Subject: RE: [agi] What I Was Trying to Say.
 

Suppose that a box was cleverly carved so that it looked like it 
had a towel draped over it.  A visual based AGI program would be unable to 
detect the difference without some kind of additional action to help it 
discover 
the trompe l'oeil.  
 
And suppose that a word was used to refer 
to different things.  A visual based AGI program would have the same kinds 
of problems understanding that as a word-based AGI would have unless some kind 
of education to point out that the word was being used in different ways was 
available to it.
 
An AGI program has to be able to effectively 
utilize education.  It has to be able to meaningfully convert instruction 
into workable knowledge.  The distinction between procedural knowledge and 
declarative knowledge for a person is not that distinct except when looked at 
in 
detail.  (The decision to call certain mental events "procedural" would be 
somewhat arbitrary.)
 
The ability to be educated is one of the 
hallmarks of intelligence.  It should not be disregarded.
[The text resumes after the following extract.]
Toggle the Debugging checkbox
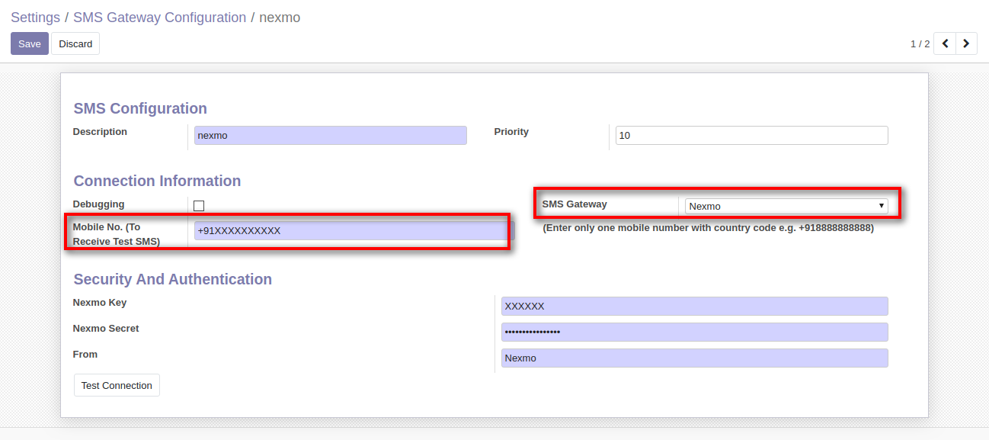The height and width of the screenshot is (440, 989). (199, 205)
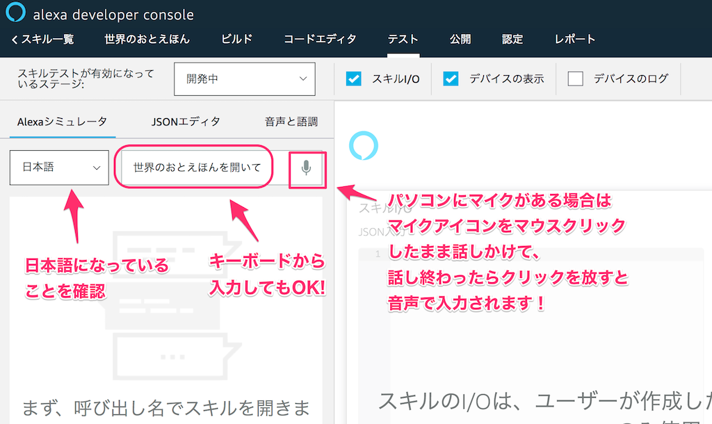Switch to the JSONエディタ tab
The height and width of the screenshot is (424, 712).
pyautogui.click(x=186, y=122)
And this can be 
achieved in text-based AGI. It is just a matter of when it is done.  Watson 
may have been long overdue but it was a major milestone in 
AI/AGI.
 
Jim Bromer
 




From: tint...@blueyonder.co.uk
To: a...@listbox.com
Subject: Re: [agi] What 
I Was Trying to Say.
Date: Fri, 10 May 2013 14:59:02 +0100






I’ll gladly put $1000 (or considerably more) down now publicly that neither 
your nor any other word-based “so-called AGI” prog will generate a single thing 
in 1/2/5 years – generativity, I think we can agree, being a test of AGI.